> **EXERCISE BRIEF**:
Could you copy out the data below word for word, leaving out the pictures?

> **PROVIDED DATA**:
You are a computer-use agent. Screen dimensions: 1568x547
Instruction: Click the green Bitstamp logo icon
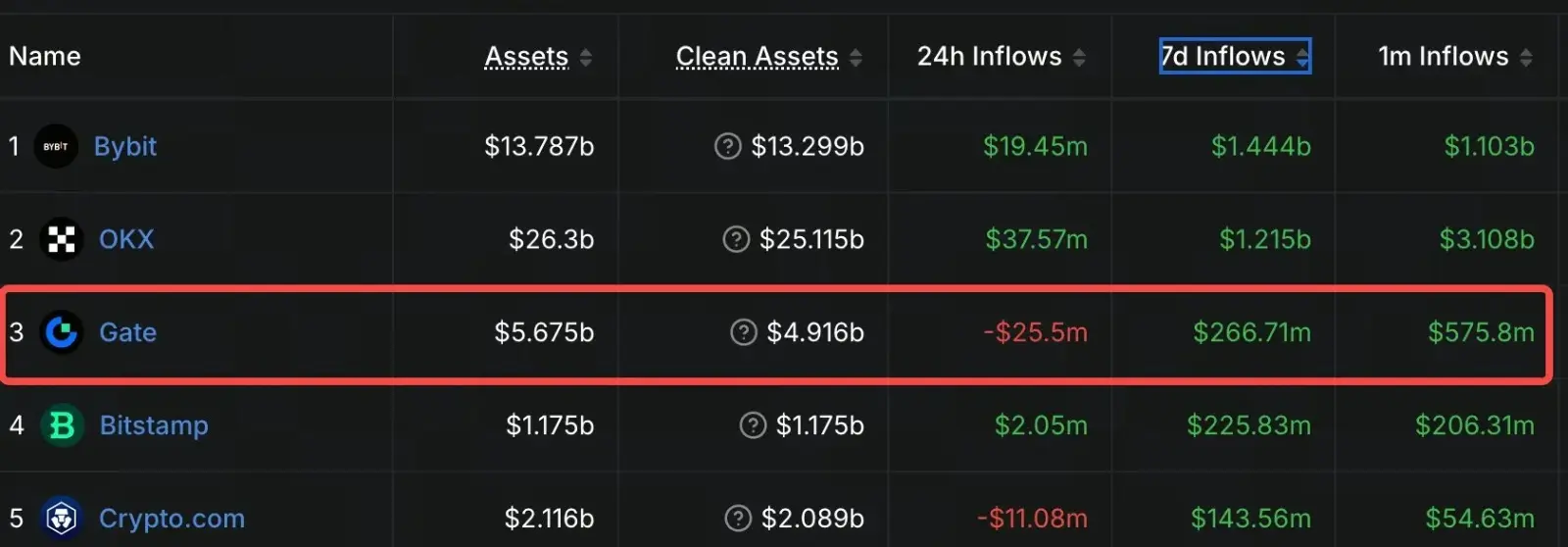tap(62, 425)
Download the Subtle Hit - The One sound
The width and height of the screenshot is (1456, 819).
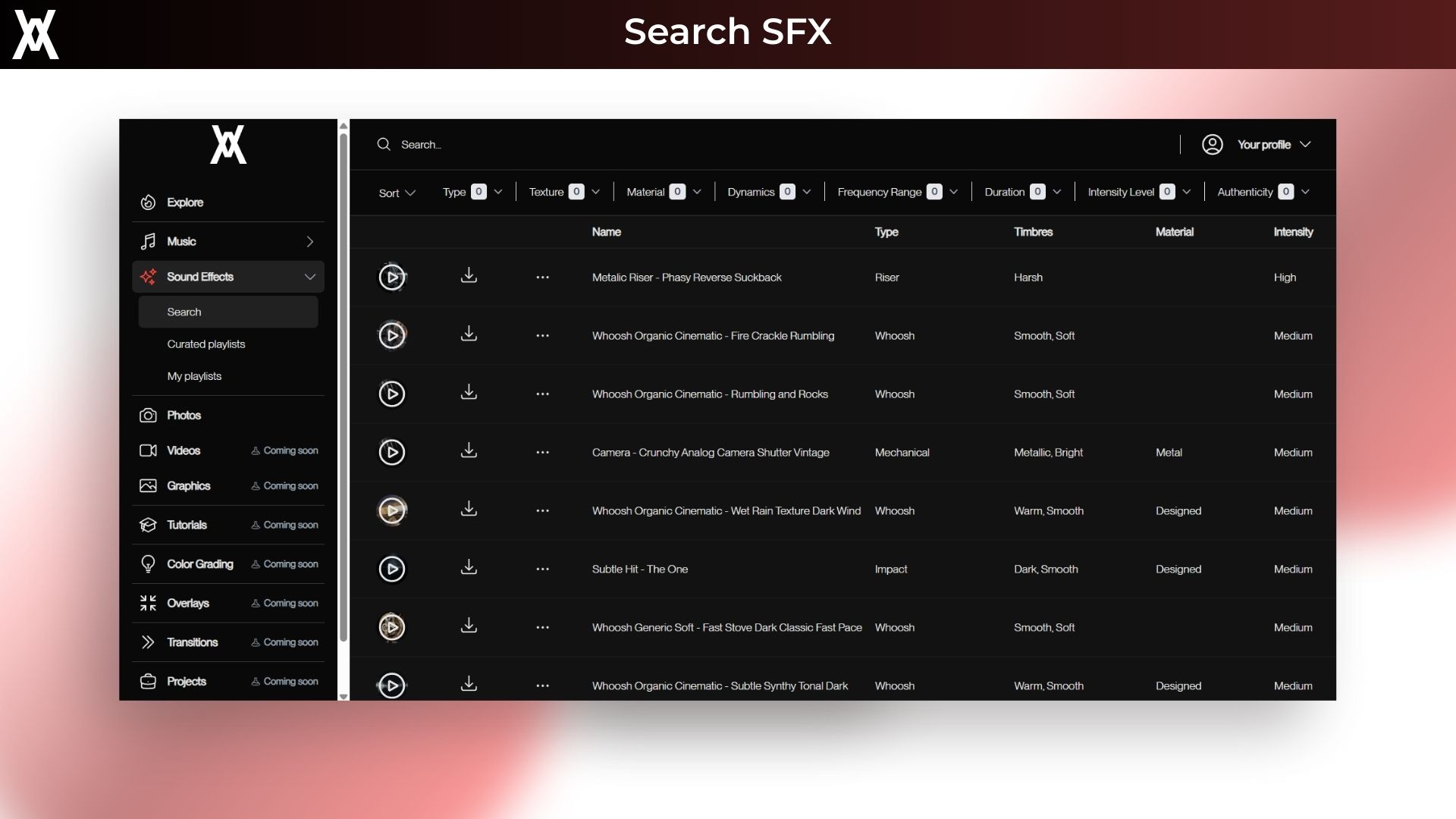pos(469,567)
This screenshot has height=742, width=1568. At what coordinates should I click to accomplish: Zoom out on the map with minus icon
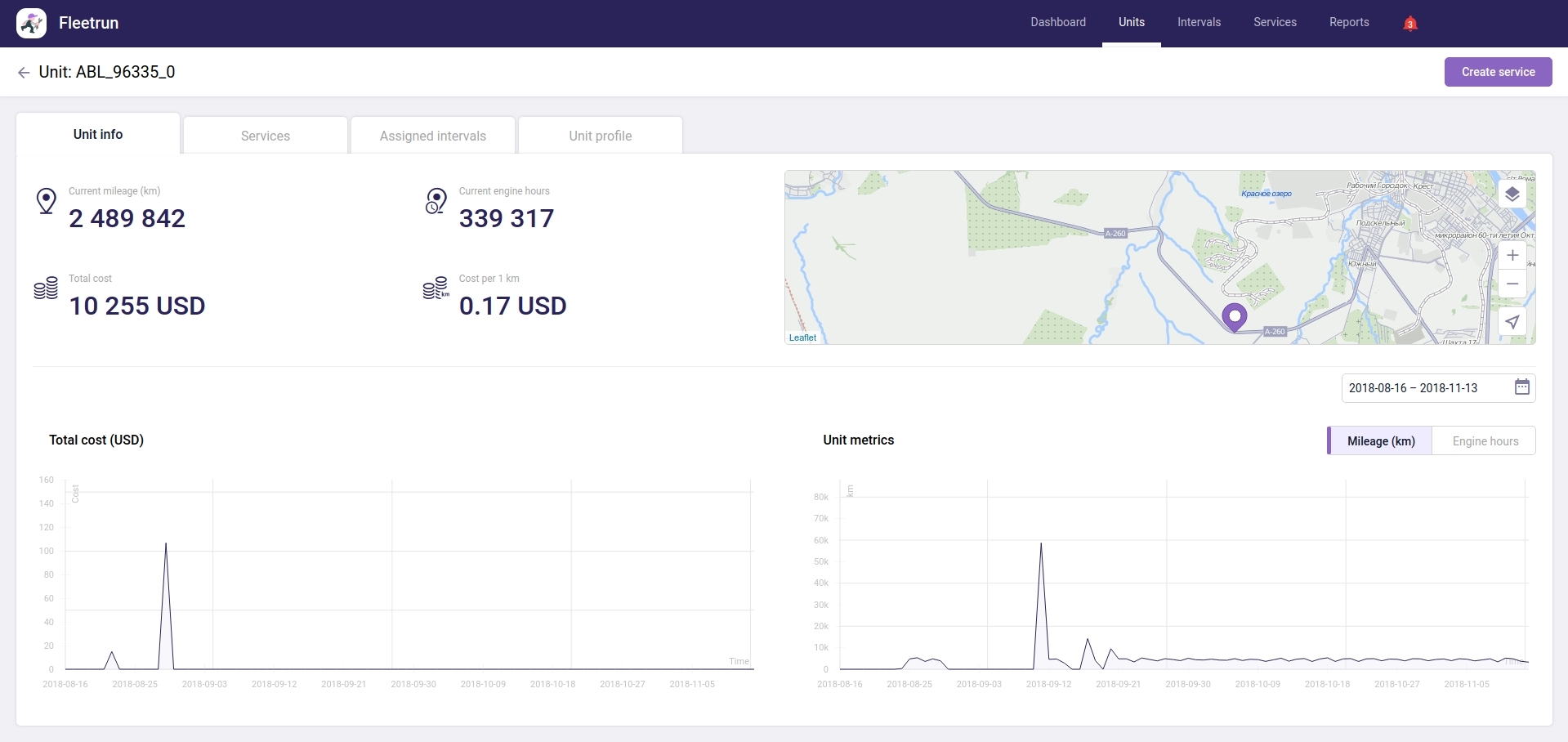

> **THE COMPLETED TASK**:
You are a computer-use agent. Screen dimensions: 1568x547
Instruction: Click the green Bitstamp logo icon
tap(62, 425)
Download the Subtle Hit - The One sound
The width and height of the screenshot is (1456, 819).
pos(469,567)
This screenshot has height=742, width=1568. At what coordinates should I click to accomplish: Zoom out on the map with minus icon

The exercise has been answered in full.